Recently, while laying on an ice pack to relieve strain on my back (after swimming for an hour to try stretching it out), I was in sever pain, frustrated, and quite simply, worn out!  I started praying and asking God why over and over again. I then heard Him began to speak out of Psalm 30:11-12 “You turned my wailing into dancing;
 you removed my sackcloth and clothed me with joy, that my heart may sing your praises and not be silent.
 Lord my God, I will praise you forever.”  How does God turn our wailing into dancing when our wailing can’t dance?  How does He expect us to dance when we can’t walk straight?  How can sack-clothe be removed without healing first? My mind raced, though my spirit was willing to hear Him, even as the physical pain probed to stall His ability to make any sense at all.  It was then that I heard Him through the agony simply say, “I can make a symphony out of your pain.” 

I am a curious sort of girl and God knows just enough of what to say to have me inquisitive enough to follow His trail. After all, my life has been lived with an understanding that pain is a trail to promise.  Every song I have ever penned has a story. That story has cracks and fractures of roots, and veins of long suffering and it’s sometimes longevity of timing. The beauty of creative expression is that it is usually fueled by the struggle to understand what we cannot verbalize in the now. The deepest worship song is sometimes birthed because singing it seems to come easier than saying it.  

“What do you mean a symphony, Lord?  What kind of music do you want from my life now?” I prayed.  It was then I heard Him ask me to think in a way that was a bit outside of the box of how I have ever thought before. He continued to speak: “Imagine with every throb of pain you feel that it is a note being played in a symphony.
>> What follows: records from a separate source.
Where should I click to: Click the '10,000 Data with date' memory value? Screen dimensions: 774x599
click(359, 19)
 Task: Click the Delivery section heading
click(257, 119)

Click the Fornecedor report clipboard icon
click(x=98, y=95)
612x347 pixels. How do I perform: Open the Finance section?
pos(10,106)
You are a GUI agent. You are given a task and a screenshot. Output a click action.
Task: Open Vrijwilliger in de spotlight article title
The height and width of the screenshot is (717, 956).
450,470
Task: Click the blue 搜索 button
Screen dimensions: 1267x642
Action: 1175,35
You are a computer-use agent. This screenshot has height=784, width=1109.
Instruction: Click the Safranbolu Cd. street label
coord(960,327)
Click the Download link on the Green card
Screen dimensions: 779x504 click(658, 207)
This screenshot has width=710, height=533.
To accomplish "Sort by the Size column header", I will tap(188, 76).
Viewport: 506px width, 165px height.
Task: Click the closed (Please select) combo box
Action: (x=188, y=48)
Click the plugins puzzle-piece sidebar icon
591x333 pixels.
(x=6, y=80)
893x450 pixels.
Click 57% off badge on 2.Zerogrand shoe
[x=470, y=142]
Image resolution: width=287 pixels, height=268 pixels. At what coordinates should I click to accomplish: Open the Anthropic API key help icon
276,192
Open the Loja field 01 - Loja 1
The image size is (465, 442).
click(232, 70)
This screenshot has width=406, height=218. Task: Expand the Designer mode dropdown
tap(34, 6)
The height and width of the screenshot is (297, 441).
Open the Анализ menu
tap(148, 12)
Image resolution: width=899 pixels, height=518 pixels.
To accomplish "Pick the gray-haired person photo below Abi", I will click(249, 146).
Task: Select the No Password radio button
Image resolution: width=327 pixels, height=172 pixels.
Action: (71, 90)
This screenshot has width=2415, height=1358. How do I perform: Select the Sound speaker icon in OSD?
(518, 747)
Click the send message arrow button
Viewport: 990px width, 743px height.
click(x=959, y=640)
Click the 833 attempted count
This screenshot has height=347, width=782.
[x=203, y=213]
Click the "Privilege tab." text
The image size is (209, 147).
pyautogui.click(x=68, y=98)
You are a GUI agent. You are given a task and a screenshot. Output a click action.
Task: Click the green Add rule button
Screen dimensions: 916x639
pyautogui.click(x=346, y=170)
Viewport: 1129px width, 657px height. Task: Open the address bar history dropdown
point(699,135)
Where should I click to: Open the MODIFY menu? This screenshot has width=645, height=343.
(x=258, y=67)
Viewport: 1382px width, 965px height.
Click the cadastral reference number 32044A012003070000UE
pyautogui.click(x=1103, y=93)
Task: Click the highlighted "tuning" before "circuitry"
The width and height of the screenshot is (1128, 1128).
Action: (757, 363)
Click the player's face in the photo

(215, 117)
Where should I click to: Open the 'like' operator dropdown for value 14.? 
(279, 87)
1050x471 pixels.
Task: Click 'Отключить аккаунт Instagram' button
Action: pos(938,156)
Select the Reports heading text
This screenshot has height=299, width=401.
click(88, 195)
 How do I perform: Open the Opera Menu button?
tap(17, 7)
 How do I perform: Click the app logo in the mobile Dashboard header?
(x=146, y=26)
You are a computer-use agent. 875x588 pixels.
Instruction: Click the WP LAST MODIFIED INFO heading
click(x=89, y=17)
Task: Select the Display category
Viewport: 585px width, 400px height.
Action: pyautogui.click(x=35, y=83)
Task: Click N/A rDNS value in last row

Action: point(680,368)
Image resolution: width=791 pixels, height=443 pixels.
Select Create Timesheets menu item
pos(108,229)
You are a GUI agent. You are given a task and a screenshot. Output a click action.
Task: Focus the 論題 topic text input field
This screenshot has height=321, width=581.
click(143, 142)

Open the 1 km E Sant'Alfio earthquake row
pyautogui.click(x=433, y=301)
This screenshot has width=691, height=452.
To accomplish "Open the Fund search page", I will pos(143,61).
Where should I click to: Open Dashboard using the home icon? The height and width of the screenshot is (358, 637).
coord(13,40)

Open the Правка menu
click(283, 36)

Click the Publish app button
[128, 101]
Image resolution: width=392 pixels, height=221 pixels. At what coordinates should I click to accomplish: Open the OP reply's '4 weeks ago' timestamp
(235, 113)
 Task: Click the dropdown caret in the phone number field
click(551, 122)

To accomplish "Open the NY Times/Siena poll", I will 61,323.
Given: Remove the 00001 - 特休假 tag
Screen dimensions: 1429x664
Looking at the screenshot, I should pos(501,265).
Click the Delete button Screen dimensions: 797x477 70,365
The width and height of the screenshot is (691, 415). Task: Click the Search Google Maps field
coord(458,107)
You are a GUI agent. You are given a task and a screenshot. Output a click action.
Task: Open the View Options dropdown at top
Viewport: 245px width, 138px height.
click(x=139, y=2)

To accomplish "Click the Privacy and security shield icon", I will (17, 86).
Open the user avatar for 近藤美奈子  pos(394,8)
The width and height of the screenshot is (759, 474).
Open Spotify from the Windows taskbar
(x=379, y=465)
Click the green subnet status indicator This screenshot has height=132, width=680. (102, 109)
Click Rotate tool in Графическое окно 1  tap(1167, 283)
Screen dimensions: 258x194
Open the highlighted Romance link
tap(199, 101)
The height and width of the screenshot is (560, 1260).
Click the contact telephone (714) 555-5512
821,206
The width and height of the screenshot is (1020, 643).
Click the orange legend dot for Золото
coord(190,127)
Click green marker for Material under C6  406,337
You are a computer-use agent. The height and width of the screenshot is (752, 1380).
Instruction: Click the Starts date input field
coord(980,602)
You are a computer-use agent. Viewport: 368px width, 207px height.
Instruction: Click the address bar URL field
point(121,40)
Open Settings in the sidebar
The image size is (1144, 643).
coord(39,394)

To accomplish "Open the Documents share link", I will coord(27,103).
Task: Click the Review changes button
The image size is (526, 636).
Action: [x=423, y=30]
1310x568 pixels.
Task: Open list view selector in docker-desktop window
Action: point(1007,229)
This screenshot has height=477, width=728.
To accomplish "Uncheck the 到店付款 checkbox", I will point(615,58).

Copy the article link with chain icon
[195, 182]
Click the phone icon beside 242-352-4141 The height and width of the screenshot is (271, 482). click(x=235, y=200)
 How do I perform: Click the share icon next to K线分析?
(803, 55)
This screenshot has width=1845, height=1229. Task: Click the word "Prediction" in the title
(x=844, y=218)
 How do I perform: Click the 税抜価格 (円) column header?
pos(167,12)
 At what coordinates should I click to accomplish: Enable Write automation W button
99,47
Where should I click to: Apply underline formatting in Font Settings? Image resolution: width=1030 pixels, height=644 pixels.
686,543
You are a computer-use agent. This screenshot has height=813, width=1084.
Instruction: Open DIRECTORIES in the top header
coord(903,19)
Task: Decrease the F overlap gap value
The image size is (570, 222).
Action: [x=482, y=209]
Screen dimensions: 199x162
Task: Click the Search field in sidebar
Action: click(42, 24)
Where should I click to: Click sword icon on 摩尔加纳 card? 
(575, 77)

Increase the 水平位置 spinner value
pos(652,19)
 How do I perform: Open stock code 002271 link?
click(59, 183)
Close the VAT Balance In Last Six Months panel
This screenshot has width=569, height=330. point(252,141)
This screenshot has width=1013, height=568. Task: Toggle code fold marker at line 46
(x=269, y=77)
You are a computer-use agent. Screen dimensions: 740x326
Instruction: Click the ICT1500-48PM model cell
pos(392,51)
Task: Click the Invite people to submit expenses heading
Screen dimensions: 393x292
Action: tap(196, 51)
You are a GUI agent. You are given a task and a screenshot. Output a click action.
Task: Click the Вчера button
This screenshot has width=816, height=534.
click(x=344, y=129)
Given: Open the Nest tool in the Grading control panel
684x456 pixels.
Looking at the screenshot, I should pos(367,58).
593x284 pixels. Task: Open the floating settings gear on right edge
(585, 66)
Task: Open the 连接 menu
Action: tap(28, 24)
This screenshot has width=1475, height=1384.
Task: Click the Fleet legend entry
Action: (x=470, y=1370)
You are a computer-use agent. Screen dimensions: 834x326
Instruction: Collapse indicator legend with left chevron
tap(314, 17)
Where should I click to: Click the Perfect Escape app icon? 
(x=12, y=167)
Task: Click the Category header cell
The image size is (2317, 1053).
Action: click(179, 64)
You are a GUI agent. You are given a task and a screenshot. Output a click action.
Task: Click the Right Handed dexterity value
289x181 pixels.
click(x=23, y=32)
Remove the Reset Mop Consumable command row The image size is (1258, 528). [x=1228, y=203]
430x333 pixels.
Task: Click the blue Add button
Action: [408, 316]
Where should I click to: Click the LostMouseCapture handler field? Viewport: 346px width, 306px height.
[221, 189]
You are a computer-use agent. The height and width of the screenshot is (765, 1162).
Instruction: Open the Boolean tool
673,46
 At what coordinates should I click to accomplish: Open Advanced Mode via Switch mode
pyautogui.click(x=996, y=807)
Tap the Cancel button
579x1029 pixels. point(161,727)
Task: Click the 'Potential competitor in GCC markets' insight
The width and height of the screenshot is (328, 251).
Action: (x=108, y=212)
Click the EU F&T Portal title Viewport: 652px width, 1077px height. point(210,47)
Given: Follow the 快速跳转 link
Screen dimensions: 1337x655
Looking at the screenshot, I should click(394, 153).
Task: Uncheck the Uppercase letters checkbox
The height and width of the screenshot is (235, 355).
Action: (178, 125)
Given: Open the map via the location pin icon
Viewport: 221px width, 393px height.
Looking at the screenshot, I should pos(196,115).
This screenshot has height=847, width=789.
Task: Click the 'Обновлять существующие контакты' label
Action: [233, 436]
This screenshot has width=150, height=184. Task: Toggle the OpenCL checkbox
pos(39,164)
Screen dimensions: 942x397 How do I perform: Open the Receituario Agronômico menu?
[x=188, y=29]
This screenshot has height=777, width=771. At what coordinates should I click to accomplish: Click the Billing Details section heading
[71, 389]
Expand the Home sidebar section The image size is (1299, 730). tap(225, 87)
Imagine every sharp nerve spasm you’re engulfed with as a swell of fortissimo reaching its peak to tell a story.  Imagine your body is swollen with a melody and the ache you feel is worship unto me.”  I sat wondering if I was crazy for hearing this, or perhaps God was crazy for speaking it! 

I love how creative God speaks. I pondered this for a while as my ice pack melted. The truth of it brought me to a place of awe at how God sees and even understands our pain.  I sat there in my misery and did exactly what He asked.  I allowed that afternoon of physical agony to become a symphony of praise.  It has become a way for me to get through times when healing and relief have not manifested themselves in the way I desire. There is something creatively powerful about pain having to bow the knee to God and become worship.  I wonder if God sees even our obedience more as the notes on a musical sheet of orchestrated symphonic brilliance! 

I am no Mozart nor Bach, but I am a huge believer in a God who gave them what they gave us, to give me whatever He can, to accomplish all that I need to in this life. That symphonic moment with the Lord does not have me asking for healing any less, but it does have me sailing boats over the melodies of my physical pain, until in time it produces.